▶ _Directions_
Your answer should be the records below, repeated exactly as they stand.

Content starts

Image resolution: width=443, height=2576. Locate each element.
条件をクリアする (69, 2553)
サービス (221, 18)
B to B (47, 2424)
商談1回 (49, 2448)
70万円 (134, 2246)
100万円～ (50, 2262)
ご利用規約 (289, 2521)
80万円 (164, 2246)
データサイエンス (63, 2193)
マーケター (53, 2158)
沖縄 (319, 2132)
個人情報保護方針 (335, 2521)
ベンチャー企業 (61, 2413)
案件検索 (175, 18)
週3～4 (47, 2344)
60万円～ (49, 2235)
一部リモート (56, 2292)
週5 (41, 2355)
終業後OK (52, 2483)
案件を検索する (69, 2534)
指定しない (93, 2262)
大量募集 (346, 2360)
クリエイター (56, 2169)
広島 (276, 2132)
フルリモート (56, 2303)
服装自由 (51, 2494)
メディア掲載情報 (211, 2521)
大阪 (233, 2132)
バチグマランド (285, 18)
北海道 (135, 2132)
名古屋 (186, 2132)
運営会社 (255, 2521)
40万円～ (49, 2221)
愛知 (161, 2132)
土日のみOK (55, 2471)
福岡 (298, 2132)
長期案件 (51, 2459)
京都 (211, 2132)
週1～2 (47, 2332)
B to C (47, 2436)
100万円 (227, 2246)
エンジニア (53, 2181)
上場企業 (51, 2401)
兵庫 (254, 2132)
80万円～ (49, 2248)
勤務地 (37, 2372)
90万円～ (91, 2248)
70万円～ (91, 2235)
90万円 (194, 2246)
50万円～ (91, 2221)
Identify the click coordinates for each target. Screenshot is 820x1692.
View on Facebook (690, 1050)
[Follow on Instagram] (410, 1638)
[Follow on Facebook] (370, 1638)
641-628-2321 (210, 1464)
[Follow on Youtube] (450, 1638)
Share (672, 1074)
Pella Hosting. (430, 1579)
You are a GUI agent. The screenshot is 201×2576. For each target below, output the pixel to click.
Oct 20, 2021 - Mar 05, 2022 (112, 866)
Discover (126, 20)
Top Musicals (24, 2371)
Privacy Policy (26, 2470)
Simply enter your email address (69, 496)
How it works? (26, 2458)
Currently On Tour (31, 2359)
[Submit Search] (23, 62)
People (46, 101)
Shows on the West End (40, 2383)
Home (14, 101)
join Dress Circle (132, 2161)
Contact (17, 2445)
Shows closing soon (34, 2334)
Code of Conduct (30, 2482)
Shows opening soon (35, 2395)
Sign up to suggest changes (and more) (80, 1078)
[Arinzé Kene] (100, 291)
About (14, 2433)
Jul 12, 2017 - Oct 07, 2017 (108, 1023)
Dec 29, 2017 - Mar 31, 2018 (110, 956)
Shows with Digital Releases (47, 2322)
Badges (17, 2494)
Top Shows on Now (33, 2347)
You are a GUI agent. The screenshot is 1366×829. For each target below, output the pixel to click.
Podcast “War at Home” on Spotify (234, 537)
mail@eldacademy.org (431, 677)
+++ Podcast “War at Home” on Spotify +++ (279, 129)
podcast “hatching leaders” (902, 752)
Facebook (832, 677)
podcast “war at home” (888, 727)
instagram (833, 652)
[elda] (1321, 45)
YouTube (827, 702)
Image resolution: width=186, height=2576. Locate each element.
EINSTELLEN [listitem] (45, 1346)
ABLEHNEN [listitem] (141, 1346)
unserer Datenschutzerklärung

Content ends

▶ _Reply_
Image resolution: width=443, height=2576. Locate each element.
条件をクリアする (69, 2553)
サービス (221, 18)
B to B (47, 2424)
商談1回 (49, 2448)
70万円 (134, 2246)
100万円～ (50, 2262)
ご利用規約 (289, 2521)
80万円 (164, 2246)
データサイエンス (63, 2193)
マーケター (53, 2158)
沖縄 (319, 2132)
個人情報保護方針 (335, 2521)
ベンチャー企業 (61, 2413)
案件検索 (175, 18)
週3～4 (47, 2344)
60万円～ (49, 2235)
一部リモート (56, 2292)
週5 (41, 2355)
終業後OK (52, 2483)
案件を検索する (69, 2534)
指定しない (93, 2262)
大量募集 (346, 2360)
クリエイター (56, 2169)
広島 (276, 2132)
フルリモート (56, 2303)
服装自由 (51, 2494)
メディア掲載情報 (211, 2521)
大阪 (233, 2132)
バチグマランド (285, 18)
北海道 (135, 2132)
名古屋 (186, 2132)
運営会社 (255, 2521)
40万円～ (49, 2221)
愛知 (161, 2132)
土日のみOK (55, 2471)
福岡 (298, 2132)
長期案件 (51, 2459)
京都 (211, 2132)
週1～2 (47, 2332)
B to C (47, 2436)
100万円 (227, 2246)
エンジニア (53, 2181)
上場企業 (51, 2401)
兵庫 (254, 2132)
80万円～ (49, 2248)
勤務地 (37, 2372)
90万円～ (91, 2248)
70万円～ (91, 2235)
90万円 (194, 2246)
50万円～ (91, 2221)
Identify the click coordinates for each target. Screenshot is 820x1692.
View on Facebook (690, 1050)
[Follow on Instagram] (410, 1638)
[Follow on Facebook] (370, 1638)
641-628-2321 (210, 1464)
[Follow on Youtube] (450, 1638)
Share (672, 1074)
Pella Hosting. (430, 1579)
You are a GUI agent. The screenshot is 201×2576. For each target below, output the pixel to click.
Oct 20, 2021 - Mar 05, 2022 (112, 866)
Discover (126, 20)
Top Musicals (24, 2371)
Privacy Policy (26, 2470)
Simply enter your email address (69, 496)
How it works? (26, 2458)
Currently On Tour (31, 2359)
[Submit Search] (23, 62)
People (46, 101)
Shows on the West End (40, 2383)
Home (14, 101)
join Dress Circle (132, 2161)
Contact (17, 2445)
Shows closing soon (34, 2334)
Code of Conduct (30, 2482)
Shows opening soon (35, 2395)
Sign up to suggest changes (and more) (80, 1078)
[Arinzé Kene] (100, 291)
About (14, 2433)
Jul 12, 2017 - Oct 07, 2017 (108, 1023)
Dec 29, 2017 - Mar 31, 2018 (110, 956)
Shows with Digital Releases (47, 2322)
Badges (17, 2494)
Top Shows on Now (33, 2347)
You are a GUI agent. The screenshot is 1366×829. For each target below, output the pixel to click.
Podcast “War at Home” on Spotify (234, 537)
mail@eldacademy.org (431, 677)
+++ Podcast “War at Home” on Spotify +++ (279, 129)
podcast “hatching leaders” (902, 752)
Facebook (832, 677)
podcast “war at home” (888, 727)
instagram (833, 652)
[elda] (1321, 45)
YouTube (827, 702)
Image resolution: width=186, height=2576. Locate each element.
EINSTELLEN [listitem] (45, 1346)
ABLEHNEN [listitem] (141, 1346)
unserer Datenschutzerklärung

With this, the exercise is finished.